D’octobre 1704 à septembre 1708, avec son maître, l’interprète traverse le Liban, Chypre, l’Égypte, les régences de Tripoli et de Tunis, La Toscane, Gênes, la Corse, pour arriver à Marseille avant d’atteindre la ville de ses lumières : Paris.
Hanna Dyab à Versailles
Une fois chez lui, Lucas s’empresse de se rendre à la cour royale pour raconter sa mission en Orient. Désireux de marquer les esprits, il prépare méticuleusement son entrée au Grand Appartement du roi.
L’antiquaire dévoile à la cour, dont il connaît la passion pour les sciences naturelles, une curiosité orientale encore inexistante en France : une gerboise.
Et pour parfaire le décor, Lucas exige de son serviteur qu’il revête son somptueux costume traditionnel afin de présenter le rongeur venu de Tunis et d’en expliquer les caractéristiques. Aussitôt, Dyab se transforme en un personnage d’attraction pour les princesses.
La turquerie – arts et objets d’inspiration ottomane – et l’exotisme savant sont au goût du jour sous le règne du Roi-Soleil. Dyab pense donc tomber à point nommé.
Sauf que la vague de froid de 1709, connue sous le nom de « grand hiver », durant laquelle les températures atteignent les moins 20 degrés Celsius, ainsi que le déracinement et les fourberies dont il est victime lui feront rapidement comprendre que le rêve de l’Occident n’est qu’un mirage.
Rencontre avec Antoine Galland
Au même moment, Antoine Galland (1646-1715), orientaliste, antiquaire du roi, professeur au Collège royal et traducteur en pleine gloire grâce à sa version française des Mille et Une Nuits, se heurte à un obstacle.
N’ayant pas l’intégralité des contes arabes, de nombreuses nuits lui manquent tandis que la soif du public de lire la suite des aventures de Shéhérazade se fait sentir.
Introduit par son collègue Paul Lucas, Galland rencontre Dyab en 1709. Le jeune Hanna lui raconte pendant des après-midis seize histoires arabes.

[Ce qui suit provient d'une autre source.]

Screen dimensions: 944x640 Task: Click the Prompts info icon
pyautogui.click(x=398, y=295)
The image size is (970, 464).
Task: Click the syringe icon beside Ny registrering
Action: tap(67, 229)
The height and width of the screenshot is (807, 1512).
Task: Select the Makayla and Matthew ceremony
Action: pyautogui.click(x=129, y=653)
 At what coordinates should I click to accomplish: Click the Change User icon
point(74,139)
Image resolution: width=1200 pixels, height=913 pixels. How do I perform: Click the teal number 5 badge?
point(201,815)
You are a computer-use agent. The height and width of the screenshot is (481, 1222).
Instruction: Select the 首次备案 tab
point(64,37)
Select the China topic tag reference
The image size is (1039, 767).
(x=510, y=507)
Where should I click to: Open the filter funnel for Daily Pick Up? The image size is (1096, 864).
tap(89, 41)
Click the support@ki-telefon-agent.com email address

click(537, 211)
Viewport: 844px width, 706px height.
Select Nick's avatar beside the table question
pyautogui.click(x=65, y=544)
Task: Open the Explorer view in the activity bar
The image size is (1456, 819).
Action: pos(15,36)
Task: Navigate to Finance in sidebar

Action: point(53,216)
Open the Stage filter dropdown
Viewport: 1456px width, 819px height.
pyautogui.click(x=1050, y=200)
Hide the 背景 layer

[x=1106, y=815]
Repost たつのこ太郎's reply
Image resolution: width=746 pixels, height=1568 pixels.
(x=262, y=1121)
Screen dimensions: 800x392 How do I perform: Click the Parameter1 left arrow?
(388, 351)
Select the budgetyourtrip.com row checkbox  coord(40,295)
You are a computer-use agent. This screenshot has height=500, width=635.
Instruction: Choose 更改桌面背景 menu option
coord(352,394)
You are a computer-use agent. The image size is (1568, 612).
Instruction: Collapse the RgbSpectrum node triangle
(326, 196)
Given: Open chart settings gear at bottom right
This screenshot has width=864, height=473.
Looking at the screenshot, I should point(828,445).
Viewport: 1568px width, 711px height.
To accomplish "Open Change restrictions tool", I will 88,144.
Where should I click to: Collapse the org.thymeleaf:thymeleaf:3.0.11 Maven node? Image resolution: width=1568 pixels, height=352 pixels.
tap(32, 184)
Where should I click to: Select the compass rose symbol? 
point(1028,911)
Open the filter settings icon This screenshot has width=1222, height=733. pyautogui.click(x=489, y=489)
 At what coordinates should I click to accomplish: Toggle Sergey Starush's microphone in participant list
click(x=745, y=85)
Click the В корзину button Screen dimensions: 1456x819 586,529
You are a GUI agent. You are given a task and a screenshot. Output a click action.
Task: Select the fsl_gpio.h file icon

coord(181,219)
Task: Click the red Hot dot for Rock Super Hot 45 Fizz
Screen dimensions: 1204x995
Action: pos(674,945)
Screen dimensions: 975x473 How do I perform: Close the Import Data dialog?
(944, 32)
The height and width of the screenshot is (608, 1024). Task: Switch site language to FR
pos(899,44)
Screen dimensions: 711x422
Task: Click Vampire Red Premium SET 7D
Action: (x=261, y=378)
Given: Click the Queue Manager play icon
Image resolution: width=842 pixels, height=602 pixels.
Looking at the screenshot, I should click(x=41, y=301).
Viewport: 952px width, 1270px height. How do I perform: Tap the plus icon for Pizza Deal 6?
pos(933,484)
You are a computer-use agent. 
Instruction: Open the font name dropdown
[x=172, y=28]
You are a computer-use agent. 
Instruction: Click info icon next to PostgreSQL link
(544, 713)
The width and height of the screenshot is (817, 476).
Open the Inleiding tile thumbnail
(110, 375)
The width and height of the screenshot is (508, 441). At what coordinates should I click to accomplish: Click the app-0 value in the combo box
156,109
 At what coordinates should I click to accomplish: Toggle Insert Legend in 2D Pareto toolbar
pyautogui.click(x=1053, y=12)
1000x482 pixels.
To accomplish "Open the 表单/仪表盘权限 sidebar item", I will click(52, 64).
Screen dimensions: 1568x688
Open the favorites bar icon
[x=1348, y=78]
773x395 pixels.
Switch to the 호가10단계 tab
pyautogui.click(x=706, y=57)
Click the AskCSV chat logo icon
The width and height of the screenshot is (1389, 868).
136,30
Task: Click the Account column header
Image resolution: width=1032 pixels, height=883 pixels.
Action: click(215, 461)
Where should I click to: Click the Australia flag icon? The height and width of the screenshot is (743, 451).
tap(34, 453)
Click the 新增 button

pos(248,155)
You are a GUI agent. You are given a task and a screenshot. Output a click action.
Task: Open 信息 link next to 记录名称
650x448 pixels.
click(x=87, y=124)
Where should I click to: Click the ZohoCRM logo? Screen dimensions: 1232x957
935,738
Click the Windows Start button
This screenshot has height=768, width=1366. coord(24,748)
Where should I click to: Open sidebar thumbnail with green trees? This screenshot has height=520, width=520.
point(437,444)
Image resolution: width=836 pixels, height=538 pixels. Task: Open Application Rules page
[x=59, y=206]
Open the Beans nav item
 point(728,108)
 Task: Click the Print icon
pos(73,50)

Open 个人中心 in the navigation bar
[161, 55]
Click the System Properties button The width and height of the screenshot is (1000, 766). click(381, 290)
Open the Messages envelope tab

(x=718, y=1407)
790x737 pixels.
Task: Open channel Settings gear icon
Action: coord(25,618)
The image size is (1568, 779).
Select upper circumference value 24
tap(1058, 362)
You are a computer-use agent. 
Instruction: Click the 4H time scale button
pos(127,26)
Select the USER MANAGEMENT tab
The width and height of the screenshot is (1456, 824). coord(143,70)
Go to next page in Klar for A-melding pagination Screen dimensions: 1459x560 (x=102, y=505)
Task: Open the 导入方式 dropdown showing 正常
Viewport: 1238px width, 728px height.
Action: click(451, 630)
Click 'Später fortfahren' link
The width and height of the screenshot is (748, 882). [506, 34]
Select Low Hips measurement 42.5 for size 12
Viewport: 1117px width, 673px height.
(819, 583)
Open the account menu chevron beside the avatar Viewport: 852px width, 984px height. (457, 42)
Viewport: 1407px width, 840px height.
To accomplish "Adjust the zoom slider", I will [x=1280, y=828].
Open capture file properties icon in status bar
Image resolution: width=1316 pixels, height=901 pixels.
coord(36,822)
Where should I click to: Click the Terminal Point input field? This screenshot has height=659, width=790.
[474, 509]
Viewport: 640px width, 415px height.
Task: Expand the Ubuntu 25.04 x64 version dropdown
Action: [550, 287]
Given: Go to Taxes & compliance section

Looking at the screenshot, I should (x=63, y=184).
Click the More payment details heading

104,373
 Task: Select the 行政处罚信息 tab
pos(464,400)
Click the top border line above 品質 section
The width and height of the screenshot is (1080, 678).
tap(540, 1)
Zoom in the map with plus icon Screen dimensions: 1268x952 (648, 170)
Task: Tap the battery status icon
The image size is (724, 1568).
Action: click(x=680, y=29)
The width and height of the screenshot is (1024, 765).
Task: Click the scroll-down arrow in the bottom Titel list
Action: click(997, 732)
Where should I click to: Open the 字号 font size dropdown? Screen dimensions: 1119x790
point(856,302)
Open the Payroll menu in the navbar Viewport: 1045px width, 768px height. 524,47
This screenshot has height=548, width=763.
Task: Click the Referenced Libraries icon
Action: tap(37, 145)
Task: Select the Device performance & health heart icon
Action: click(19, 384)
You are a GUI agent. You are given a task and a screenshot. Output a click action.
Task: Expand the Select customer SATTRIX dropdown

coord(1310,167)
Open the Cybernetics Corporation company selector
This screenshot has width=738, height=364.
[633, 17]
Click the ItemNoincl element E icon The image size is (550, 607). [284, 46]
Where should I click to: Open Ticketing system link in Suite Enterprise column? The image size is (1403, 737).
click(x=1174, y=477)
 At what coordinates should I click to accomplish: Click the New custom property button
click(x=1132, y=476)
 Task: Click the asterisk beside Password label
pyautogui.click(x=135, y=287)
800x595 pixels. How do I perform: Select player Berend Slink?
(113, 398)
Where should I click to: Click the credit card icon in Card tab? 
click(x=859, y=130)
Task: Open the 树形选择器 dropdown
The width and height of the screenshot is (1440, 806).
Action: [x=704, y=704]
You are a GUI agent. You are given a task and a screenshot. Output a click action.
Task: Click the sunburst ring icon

L’orientaliste en retiendra dix pour finaliser ses quatre derniers volumes, dont Ali Baba et les quarante voleurs et Aladdin ou la lampe merveilleuse.
Cependant, Galland, également en lice pour un poste à la Bibliothèque royale de Paris, voit dans la personnalité de Dyab un potentiel rival et tente de l’écarter.
Retour en Syrie et récit de voyage
N’ayant pu accomplir son vœu tant espéré de devenir bibliothécaire, le Syrien rentrera bredouille chez lui, à Alep, en 1710.
Une fois parmi les siens et après avoir traversé Marseille, Smyrne et Constantinople, Dyab embrasse le métier de drapier dans la boutique de son oncle au souk de la ville, retournant ainsi à la vie normale d’un Aleppin du XVIIIe siècle.
Un autre indice mis en avant, et pas des moindres, est l’absence d’une source arabe de l’histoire d’Aladdin dans les traditions populaires levantines avant sa première apparition parisienne
Cinquante-quatre ans plus tard, soit en 1763, Dyab met sur papier le récit de ses voyages de jeunesse.
Alors âgé de plus de 70 ans, l’Aleppin retrace ses tribulations avec une justesse remarquable. Il décrit les personnes rencontrées, les lieux et les objets observés avec une précision troublante, comme si le temps n’avait jamais réussi à effacer de sa mémoire ses pérégrinations et ses découvertes occidentales.
Dans son récit, Hanna Dyab raconte succinctement avoir aidé un Français chargé de la bibliothèque des livres arabes lors de son séjour parisien à finaliser les traductions des Mille et Une Nuits, sans se douter du grand succès littéraire du personnage d’Aladdin.
« Cet homme recourait à mon aide sur certains points qu’il ne comprenait pas et que je lui expliquais. Il manquait au livre qu’il traduisait quelques nuits, et je lui racontais les histoires que je connaissais. Il put compléter son livre avec ces contes, et fut fort content de moi », écrit-il dans ses mémoires.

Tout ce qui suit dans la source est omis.